Entries connect to each other through typed edges:

RelationMeaning
supportsOne entry provides evidence for another
contradictsOne entry conflicts with another (triggers resolution)
supersedesOne entry replaces another (newer information)
relates_toGeneral association
causesCausal relationship
blocksOne entry prevents another

Relations enable traversal: when the agent retrieves knowledge about a customer, it follows relations to find supporting context, flag contradictions, and surface the most recent information.

Extraction pipeline

Knowledge extraction runs automatically after each inbound message is processed by the Agent Pipeline:

Inbound message processed
  → Knowledge extractor (Convex internalAction)
    1. Entity extraction: people, organizations, dates, amounts
    2. Fact extraction: structured output via AI SDK generateObject()
    3. Deduplication: vector search for similar existing entries
    4. Contradiction check: find entries that conflict with new knowledge
    5. Store entries with embeddings and entity links
    6. Create relations (supports, contradicts, supersedes)

Entity extraction

Uses AI SDK structured output to extract entities:

const entities = await generateObject({
  model: getLLMProvider(),
  schema: z.object({
    people: z.array(z.object({
      name: z.string(),
      role: z.string().optional(),
      email: z.string().optional(),
    })),
    organizations: z.array(z.string()),
    dates: z.array(z.object({
      date: z.string(),
      context: z.string(),
    })),
    amounts: z.array(z.object({
      value: z.number(),
      currency: z.string(),
      context: z.string(),
    })),
  }),
  prompt: `Extract entities from this message...\n\n${messageContent}`,
})

Deduplication

Before storing a new entry, the pipeline runs a vector search against existing entries for the same organization.
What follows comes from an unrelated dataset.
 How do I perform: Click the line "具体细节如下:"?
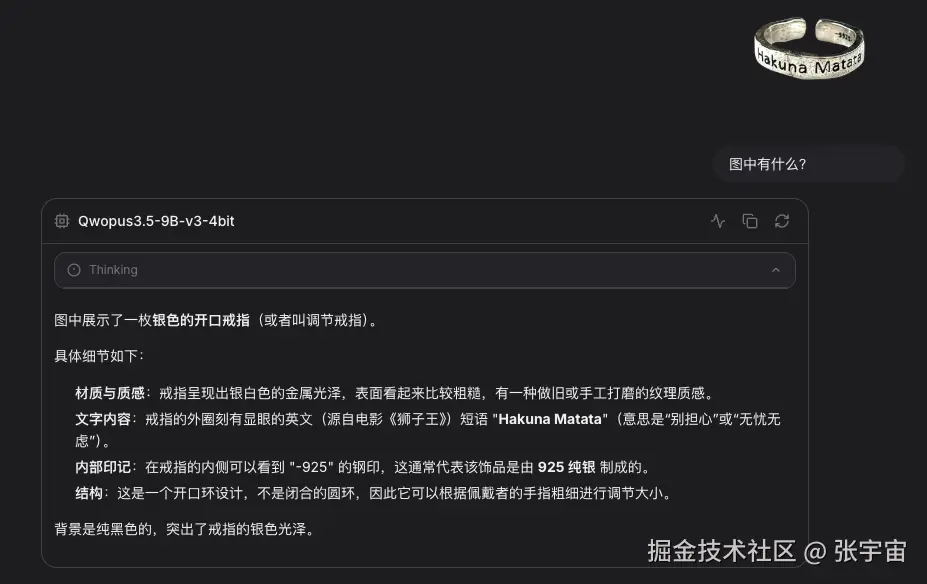99,356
If a semantically similar entry exists (cosine similarity > 0.92), the pipeline either:

  • Merges — combines content, updates confidence, keeps the more recent timestamp
  • Links — creates a supports relation if the entries are complementary
  • Supersedes — creates a supersedes relation if the new entry is a clear update

Retrieval

The Knowledge Graph serves two retrieval patterns:

Semantic search (vector)

Used by the Agent Pipeline's context retrieval step:

// Find knowledge relevant to an inbound message
const results = await ctx.vectorSearch('knowledgeEntries', 'vector_knowledge', {
  vector: await generateEmbedding(messageContent),
  limit: 20,
  filter: (q) =>
    q.eq('organizationId', orgId),
})

Returns the most semantically relevant entries regardless of keyword matches. The agent uses these to build its context briefing.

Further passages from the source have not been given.